Security Advice

We're keen to dish out some security advice to help people who aren't sure about what they need to keep their bike safe. It's worth noting at this point that a huge majority of bikes that are stolen have absolutely no security at the time of the theft, meaning the steering lock is snapped and the bike is simply pushed away, like the one below. That being said, there are quite a few decent articles on security already available, so we will just aim to give some tips based on the bikes we take off the street.

Chains

Firstly, anything below 16mm can be cut using bolt croppers, so aim to get something larger than that - ideally 22mm or so. 

Our recommendation for chains is either Almax or Pragmasis. They are expensive, but they are worth their weight in gold (hence the price) and are really the gold-standard when it comes to chains.

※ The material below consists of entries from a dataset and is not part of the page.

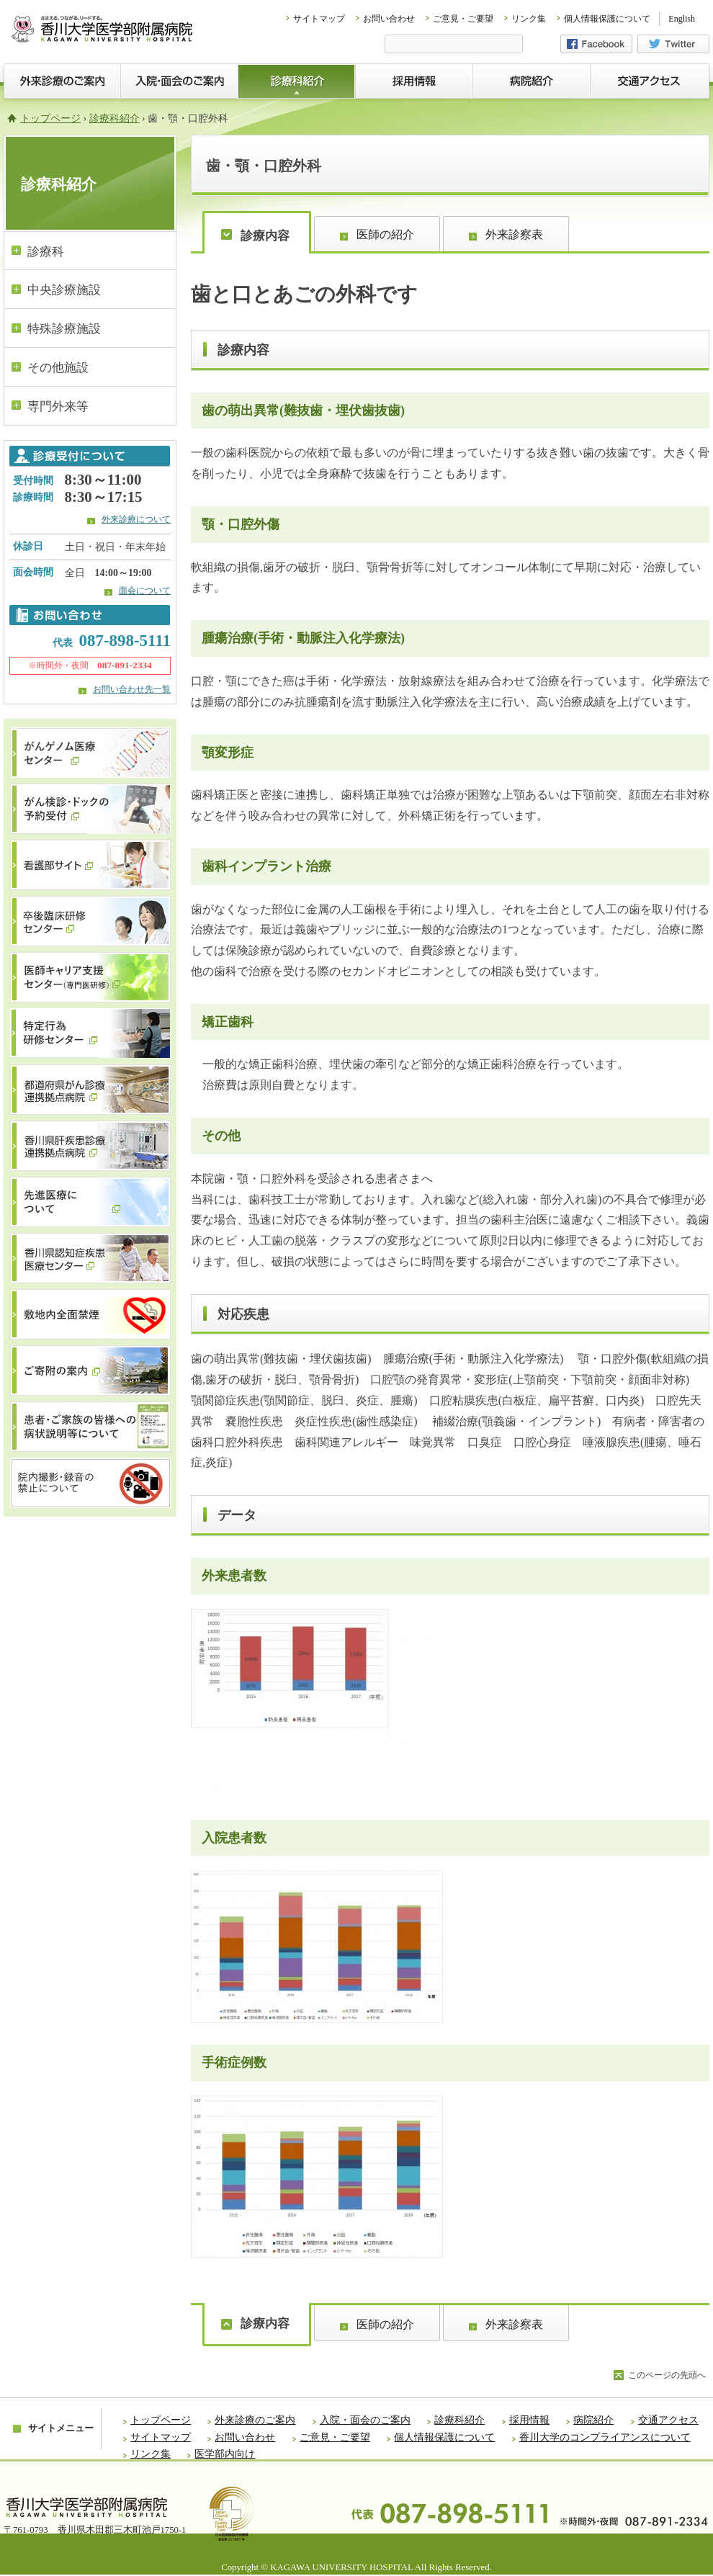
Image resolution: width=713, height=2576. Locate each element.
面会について (145, 590)
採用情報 (529, 2420)
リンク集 (528, 19)
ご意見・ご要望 (463, 19)
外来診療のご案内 (255, 2420)
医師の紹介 (385, 234)
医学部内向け (224, 2454)
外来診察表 (514, 234)
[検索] (453, 45)
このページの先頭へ (667, 2375)
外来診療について (136, 519)
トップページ (50, 118)
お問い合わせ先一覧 (132, 689)
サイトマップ (319, 19)
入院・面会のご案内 (365, 2420)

If you're out and about, it's not always easy to carry around massive chains. We recommend the BikeTrac hard security range, which includes a reinforced chain which is also bolt-cutter proof.

Locks

To go with your Almax or Pragmasis chain, we whole-heartedly recommend Squire locks. These can be purchased through Almax using the link above. No matter what you use, please avoid tubular locks as many are susceptible to low-skilled picking attacks and can be relatively easily opened.

Disc Locks

The most common type of security used on motorcycles and also possibly where there are the most cheap, useless products on the market. The main weakness of a disc lock is the "U" shaped design. We find that many can be removed within seconds (without damaging the brake discs) as pressure applied will either snap the U in half or will bend it sufficiently that it can be removed from the disc with ease.

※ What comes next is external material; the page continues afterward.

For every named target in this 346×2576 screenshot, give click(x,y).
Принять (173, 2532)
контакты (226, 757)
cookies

We are doing some research and will update this section shortly, although we do recommend the Abus 8077 as its design avoids it being prised apart easily.

Trackers

The best form of reactive security, these allow you to recover your bike once it gets stolen. There are only two companies we'd recommend for trackers and they are both fairly similar in that they operate 24/7 monitoring centres which will keep an eye on your bike once the ignition is switched off and will alert you if there is any movement.

These are pricey, but once again, they are probably cheaper than having to replace your bike if it's stolen and will reduce your insurance premiums in the long-run.

We recommend BikeTrac and Datatool. We feel that BikeTrac has an advantage over Datatool, simply because the trackers can be pinpointed if the bike is stashed away in a garage, or an underground car park.